Perhaps without going all the way to poisonous hydrogen sulfide, other times have produced low-oxygen marine environments that allowed deposition of organic-rich material that would have been eaten and burned if oxygen had been higher. The sediments are often black shales, and the “fracking” for natural gas now going on is exploiting the carbon in these deposits. Warm temperatures favor such anoxic events, including the oceanic anoxic events (OAEs) of the saurian sauna of the Cretaceous Period. Note that such deposition tends to lower the carbon dioxide in the air, leading to subsequent cooling. Coal formation also will tend to lower carbon dioxide in the air and favor cooling.

Faster changes in carbon dioxide have occurred, again with higher carbon dioxide causing warming. The best-documented of these is the Paleocene-Eocene Thermal Maximum (PETM).
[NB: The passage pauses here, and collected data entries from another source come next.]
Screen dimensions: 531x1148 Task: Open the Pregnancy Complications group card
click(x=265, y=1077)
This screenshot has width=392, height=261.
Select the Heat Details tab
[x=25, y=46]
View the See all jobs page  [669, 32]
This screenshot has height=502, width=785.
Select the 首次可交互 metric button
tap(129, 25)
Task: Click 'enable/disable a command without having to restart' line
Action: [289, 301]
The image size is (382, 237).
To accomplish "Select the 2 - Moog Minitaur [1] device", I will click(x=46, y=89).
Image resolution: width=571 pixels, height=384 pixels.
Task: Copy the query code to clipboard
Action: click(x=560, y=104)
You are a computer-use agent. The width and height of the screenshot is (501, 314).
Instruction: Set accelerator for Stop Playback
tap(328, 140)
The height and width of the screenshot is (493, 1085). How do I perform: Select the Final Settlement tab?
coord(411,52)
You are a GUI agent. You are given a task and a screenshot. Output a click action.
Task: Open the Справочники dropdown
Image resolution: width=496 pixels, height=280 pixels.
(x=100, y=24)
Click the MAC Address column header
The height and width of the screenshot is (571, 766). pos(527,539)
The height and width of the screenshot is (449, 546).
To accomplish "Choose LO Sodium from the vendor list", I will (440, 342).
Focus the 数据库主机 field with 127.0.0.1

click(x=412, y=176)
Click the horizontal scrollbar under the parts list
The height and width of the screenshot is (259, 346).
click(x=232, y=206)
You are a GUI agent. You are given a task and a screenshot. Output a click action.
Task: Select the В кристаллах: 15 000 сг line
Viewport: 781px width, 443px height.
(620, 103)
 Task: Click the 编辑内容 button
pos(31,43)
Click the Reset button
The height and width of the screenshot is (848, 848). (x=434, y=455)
Temperature indicators show warming over a few thousand years, with warmth persisting for 200,000 years or so. Carbon dioxide shows the same history. Isotopic indicators suggest that the carbon dioxide came from volcanic and biological sources. The rapid warming and carbon-dioxide increase came with an acidification of the ocean (carbon dioxide and water make a weak acid), and with a major extinction event for bottom-dwelling types; extinction appears to have been in response to the climate change, with no plausible way that the extinction could have somehow caused the climate change. The most-likely source of the carbon was a large amount of volcanic activity, linked to the “unzipping” of the North Atlantic especially between Greenland and Europe, with melted rock squirting into sediments loaded with organic material (oil, coal and gas).  And, the warming then seems to have released more carbon that was stored in plants, or soils, or sea-bed methane deposits. (At present, plants hold about as much carbon as does the atmosphere, soils somewhat more, and seabed methane more. Anything that caused a notable transfer of carbon from one of those other reservoirs to the atmosphere is in principle capable of explaining the event, including permafrost in Antarctica at the time. Note that the PETM is the biggest and fastest such event over very long times, so a coincidence may have been involved — if causing the PETM was easy, more PETMs would have happened over the vast span of Earth’s history.) The PETM and other abrupt events of the past point to the importance of carbon dioxide in temperature (they were far too fast for continental drift to have mattered, for example), and provide time scales for possible feedbacks in the carbon cycle (not fast enough to control the atmosphere on the time scales of decades to centuries over which human societies operate, but fast enough to matter on those time scales).